> [Tus instrucciones]: Según el texto sobre Fernando Tola, ¿en qué año se fue a vivir con Carmen Dragonetti a Nueva Delhi?

> [Texto proporcionado]:
----------

Crece la intolerancia. Cómo tolerarla es lo que le preguntaría a Fernando Tola, veterano filólogo, indólogo, políglota y traductor de filosofía y religiones de la India al castellano, si lo tuviese a mano. Nacido en Lima en octubre de 1915, Tola falleció un 18 de julio hace justo siete años, a los 101. Su compañera de toda la vida, Carmen Dragonetti, veinte años menor, también se fue de esta existencia un año y medio más tarde. Tola había cursado el secundario en España, Francia y Bélgica, donde aprendió inglés, alemán, francés, latín y griego, para luego añadir el dominio del sánscrito, pali, chino, tibetano, japonés y persa antiguo, entre otras lenguas. Doctorado en Letras en la Universidad de San Marcos, se instaló con Carmen en Nueva Delhi en 1964. En tiempos de peregrinaje hippie al Oriente, ambos se pusieron a estudiar y traducir los mayores clásicos budistas e hinduistas al castellano en forma directa y a realizar ediciones críticas de esos libros, una labor filológica exigente, señalando los sentidos y formas en que los distintos términos fueron usados en diversos textos, porque “no es posible una investigación seria en temas orientales basada en traducciones ajenas sin estudiar uno mismo los originales”, decía Tola cuando lo conocí, en 2008. En esos días estaba por cumplir 94 años.

----------

> [Datos proporcionados]:
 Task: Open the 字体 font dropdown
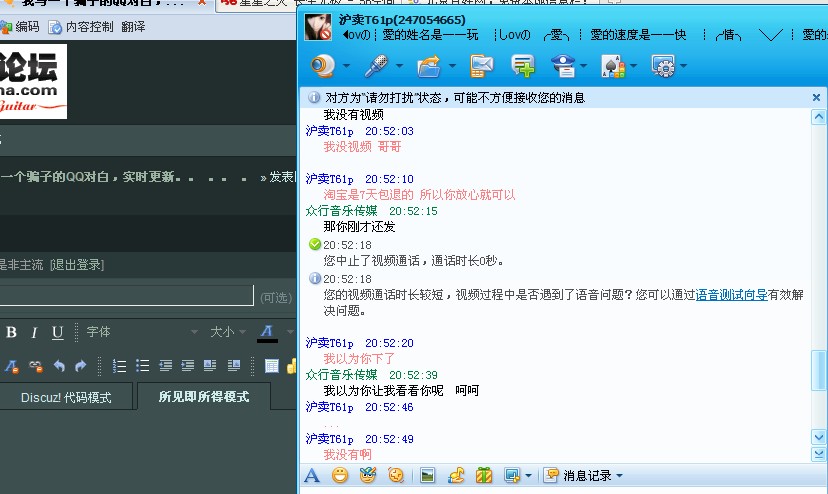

----------

> [Solución completa]: En 1964.